• [Given problem A]
Answer these questions using the homebrewing discussion below, one answer per line, marked the same way:
(i) What efficiency does the first poster usually get on normal gravity batches?
(ii) How long does the sparge take when the person replying gets much more consistent efficiency?
(iii) How many gallons does the reply say should be in the kettle?
• [Given problem B]
Retype the part of the homebrewing discussion below that opens with the words containing "My bet is your" and closes with "get full conversion.".

• [Reading text]

— START —

On normal gravity batches I'm usually around 65% and higher gravity batches I can't break 50%.  I batch sparge for its simplicity but I never feel like I'm sparging enough.  When I'm only brewing 5 gallon batches I can't have 10 gallons of runoff.
If I changed to more complex methods would it help?
I am careful with my temps times and water volume according to beersmith but beersmith is silent on the amount of sparge water to use.
Help! Its frustrating to expect a 1.073 weizenbock and end up with a 1.055 dunkleweiss.
 
My bet is your sparge process is not adequately rinsing the sugars from the grain.  You could also have issues with clumping if the mash is not mixed well.  You can slow down the sparge.  When I take 30 minutes or more, I have much more consistent efficiency. You should be measuring the runoff gravity to see what you are getting.  Over sparging can lead to several issues including lower gravity.  You should have about 6.5 to 7 gallons in the kettle.  Make sure you boiloff rate is correct too. If you are not boiling off as much as you expect, you will have less concentrated wort.  I encourage you to take detailed notes and compare them over time and batches.
 
Other things to consider:
1. Grist - Efficiency will suffer if your grains are not properly ground.
2. Mash temperature - If you are not in or near the low 150's you will not get full conversion.
3. What type of carburetor are you using? I use two SS braids and have always been in the low 80's% (Avoid channeling)

— END —

• [Data lines]
— START —

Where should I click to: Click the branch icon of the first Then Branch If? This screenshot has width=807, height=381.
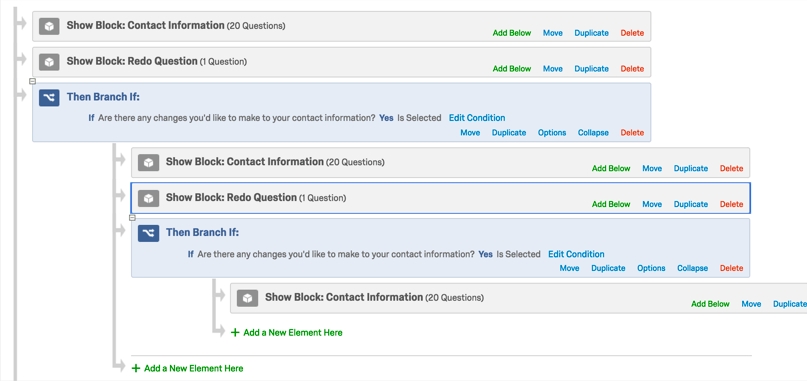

— END —

• [Full response A]
(i) Around 65%
(ii) 30 minutes or more
(iii) About 6.5 to 7 gallons

• [Full response B]
My bet is your sparge process is not adequately rinsing the sugars from the grain.  You could also have issues with clumping if the mash is not mixed well.  You can slow down the sparge.  When I take 30 minutes or more, I have much more consistent efficiency. You should be measuring the runoff gravity to see what you are getting.  Over sparging can lead to several issues including lower gravity.  You should have about 6.5 to 7 gallons in the kettle.  Make sure you boiloff rate is correct too. If you are not boiling off as much as you expect, you will have less concentrated wort.  I encourage you to take detailed notes and compare them over time and batches.
 
Other things to consider:
1. Grist - Efficiency will suffer if your grains are not properly ground.
2. Mash temperature - If you are not in or near the low 150's you will not get full conversion.